1- Şehzâdenin babası padişahtır. Padişahın oğluna dokunmaya gelmez. Padişah yetkilidir, suçluyu cezalandırmaktan da çekinmez.

2- Seyyidzâdenin dedesi Resulullah’tır (aleyhissalatü vesselam). Evlada yapılan babaya yapılmış demektir. Evlâd-ı resulün kalbini kıran, dedelerini üzer. Resulullah'ı üzenin de hâli haraptır. Onun için seyyidleri üzmekten çok sakınmalıdır.

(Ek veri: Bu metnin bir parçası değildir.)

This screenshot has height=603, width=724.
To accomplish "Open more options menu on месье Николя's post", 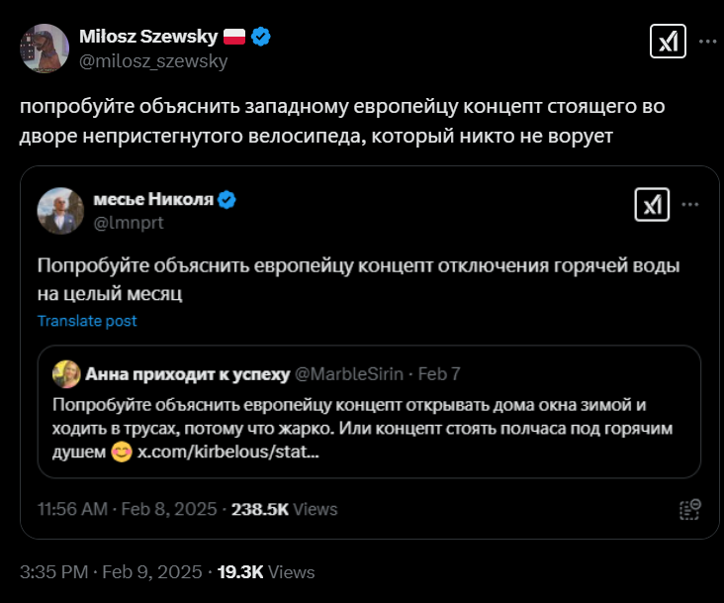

3- Pirzâdenin babası hocandır. Ona yaptığın her şey hocana gider. Yaptığın kötülük ise, akıbeti ne olur, bilmek zordur. Bir mürşid-i kâmilin çocuğuna veya yakınlarına edepsizlik etmek çok tehlikelidir. Çünkü yolun aslı esası baştan sona edebdir. Ne ilim, ne fazilet, ne keramet; önce edep gelir. Şah-ı Nakşibend hazretleri, (Yolumuzun başı, ortası, sonu edeptir. Hiçbir edepsiz, Allah’ın sevgili kulu olamaz) buyuruyor. Mevlana Halid-i Bağdadî hazretleri de, (O mübarek zatlara karşı ufak bir saygısızlık, ufak bir edepsizlik yapan, o kalbden bir düşen, yedi kat gökten düşmekten beter olur) buyuruyor.

Büyük bir zatın çok sevdiği bir genç vardı. Oğlunun arkadaşıydı. Devamlı eve gelir, saatlerce kalırdı. Âdeta hane halkından biri gibi olmuştu. Hattâ bir ara bu genç hastalanınca, iyileşmesi için, hocası olan o zat hayvan adayıp dualar etmişti. O çok sevildiğini, böyle çok ilgilenildiğini görünce şımarıp haddini aştı. Bir gün hocasının oğlunun aleyhinde konuştu. Hocası çok üzülüp, (Sen kim oluyorsun da, benim çocuğum hakkında öyle konuşuyorsun? Onun terbiyesini sen mi vereceksin? Çık buradan!) diye azarladı. Genç kaybolup gitti, bir daha gölgesini gören olmadı. Büyüklerin tavuğuna, köpeğine dokunan bile yanar. Nitekim Şeyh Muhammed Salih hazretlerinin hayvanlarına dokunanın, zarar verenin, hayvanları ölüyormuş.

Aklı, edebi olan, büyüklerin evlatları, torunları hakkında ileri geri konuşmaktan ve aklının ermediği işlere karışmaktan sakınmalı, böylece felâkete düşmekten çok korkmalıdır.